There are alot of things happening here:
- We first setup the environment.
- Map with BWA piping to samtools sort.
- Then use samtools to:
- index
- flagstats
- idxstats
- stats
-
After looking at the script, lets run it.
sbatch map_bwa.slurm # moment of truth!
We can watch the progress of our task array using the ‘squeue’ command. Takes about 1:30 hours to process each sample.
squeue -u $USER # use your username
-
Now do the same for the ATACseq experiment.
MultiQC QA/QC Summary of the mapping results.
Finally lets use MultiQC to generate a summary of our output.
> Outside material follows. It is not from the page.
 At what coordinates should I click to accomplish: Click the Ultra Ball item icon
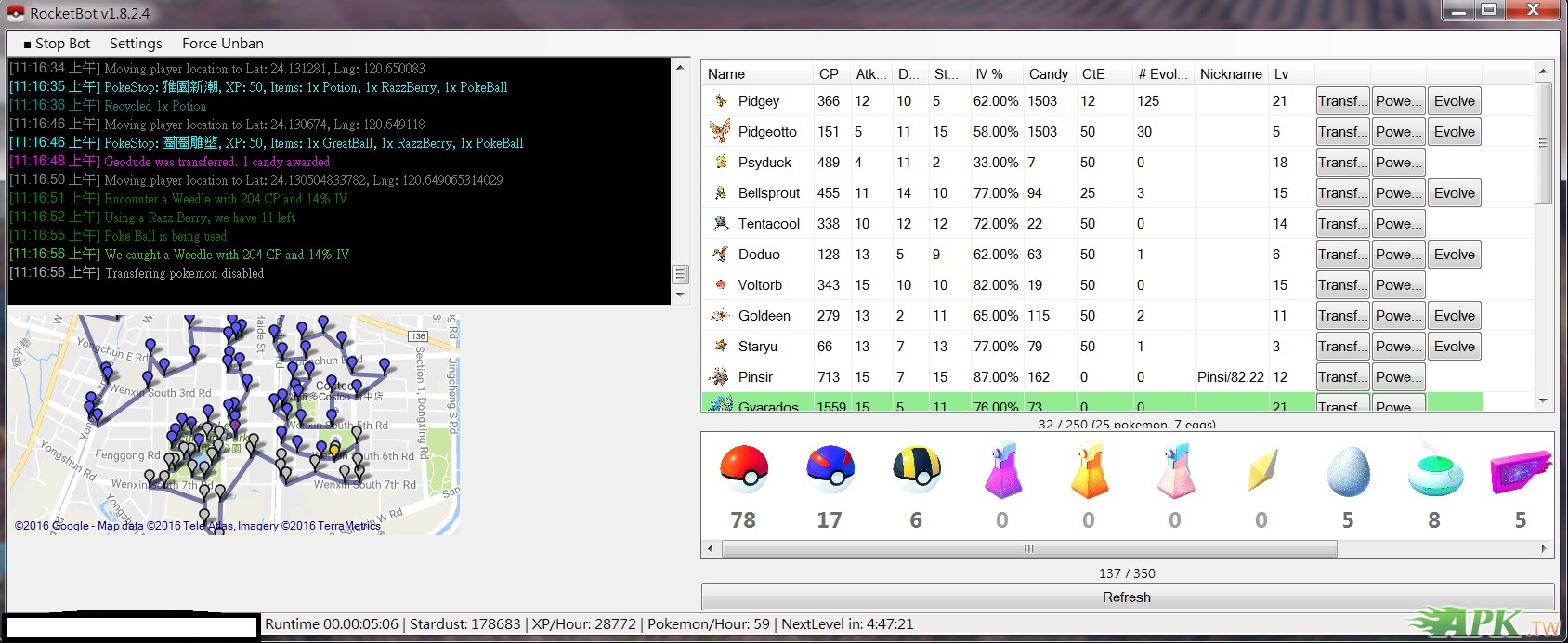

## Run multiqc to collect statistics and create a report:
cd /share/workshop/epigenetics_workshop/$USER/chipseq_example
module load multiqc/htstream.dev0
multiqc -i ChIPseq-mapping-report -o 02-BWA-ChIPseq-report ./02-BWA
Do the same for the ATACseq experiment
Transfer ChIPseq-mapping-report_multiqc_report.html and ATACseq-mapping-report_multiqc_report.html to your computer and open it in a web browser.
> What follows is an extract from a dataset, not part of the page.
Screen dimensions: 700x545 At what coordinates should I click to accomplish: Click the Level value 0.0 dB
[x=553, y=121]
Or in case of emergency, download this copy: ChIPseq-mapping-report_multiqc_report.html and ATACseq-mapping-report_multiqc_report.html for the ATACseq
Questions:
- Look at the script
map_bwa.slurm
. What does thearray=1-7
mean, why is it used, and what is the usage of it in the script itself? - Look through the files in an output directory and check out what is present and discuss what each of them mean. (for example:
cd /share/workshop/epigenetics_workshop/$USER/chipseq_example/02-BWA/JLDY037E
) - Come up with a brief command you might use to check that all of the sample alignments using BWA have a reasonable output and/or did not produce any errors (recall from htstream checks).
- Open
JLDY037E_bwa.bam.idxstats
in excel (or excel like application), and review. The table that this script creates (“summary_star_alignments.txt”) can be pulled to your laptop via ‘scp’, or WinSCP, etc., and imported into a spreadsheet. Do read counts align according to chromosome size? Discuss … - If time, find some other regions/genes with high alignment count using IGV with your group. Where do they occur relative to genes?